Когда фигура настоятеля Даниила была готова, он велел Эриху навести порядок в мастерской. Завесив полотнищем остальные работы, он выставил на свет только эту фигуру. Потом позвал Нарцисса, но тот был занят, и ему пришлось терпеливо дожидаться следующего дня. И вот в полдень он привел друга в мастерскую и оставил перед фигурой.
Нарцисс стоял и смотрел. Долго стоял он, внимательно и добросовестно, как и подобает ученому, разглядывая скульптуру.
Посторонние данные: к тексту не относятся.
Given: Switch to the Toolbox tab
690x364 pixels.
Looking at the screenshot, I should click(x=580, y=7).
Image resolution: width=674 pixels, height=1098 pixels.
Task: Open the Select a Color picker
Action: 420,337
Златоуст стоял у него за спиной и молчал, пытаясь успокоить бушевавшую у него в груди бурю. «О, — думал он, — если сейчас один из нас окажется несостоятельным, то плохо дело. Если моя фигура недостаточно хороша или если он не сможет оценить ее, то моя работа здесь потеряет всякий смысл. Надо было еще подождать».
Минуты показались ему часами, он вспомнил о том времени, когда мастер Никлаус разглядывал его первый рисунок, и от напряжения сжимал горячие, влажные руки.
Нарцисс повернулся к нему, и он сразу почувствовал облегчение. Он увидел, как тонкое лицо друга расцвело улыбкой, не появлявшейся на нем с мальчишеских лет; это была почти робкая улыбка на одухотворенном волевом лице, улыбка любви и преданности, внутренний свет, прорвавшийся на мгновение сквозь гордое одиночество этого лица и не излучавший ничего, кроме сердечной любви.
— Златоуст, — совсем тихо заговорил Нарцисс, даже теперь взвешивая слова, — ты ведь не ждешь, что я вдруг окажусь знатоком искусства. Я таковым не являюсь, ты это знаешь. О твоем искусстве я не скажу ничего, что не показалось бы тебе смешным. Но позволь мне сказать только одно: с первого взгляда я узнал в этом евангелисте нашего настоятеля Даниила, и не только его, но все, что он тогда для нас значил: достоинство, доброту, простоту. Каким он был тогда в наших полных благоговения отроческих глазах, таким предстал сейчас передо мной, а вместе с ним все то, что было тогда для нас святым и что делает то время незабвенным. Показав мне его, ты щедро одарил меня, друже, ты возвратил мне нашего настоятеля Даниила, ты впервые открыл мне себя самого. Теперь я знаю, кто ты. Не будем больше об этом, не надо. О Златоуст, как хорошо, что мы дожили до этой минуты!
В просторной мастерской стало тихо. Златоуст видел, что друг его глубоко взволнован.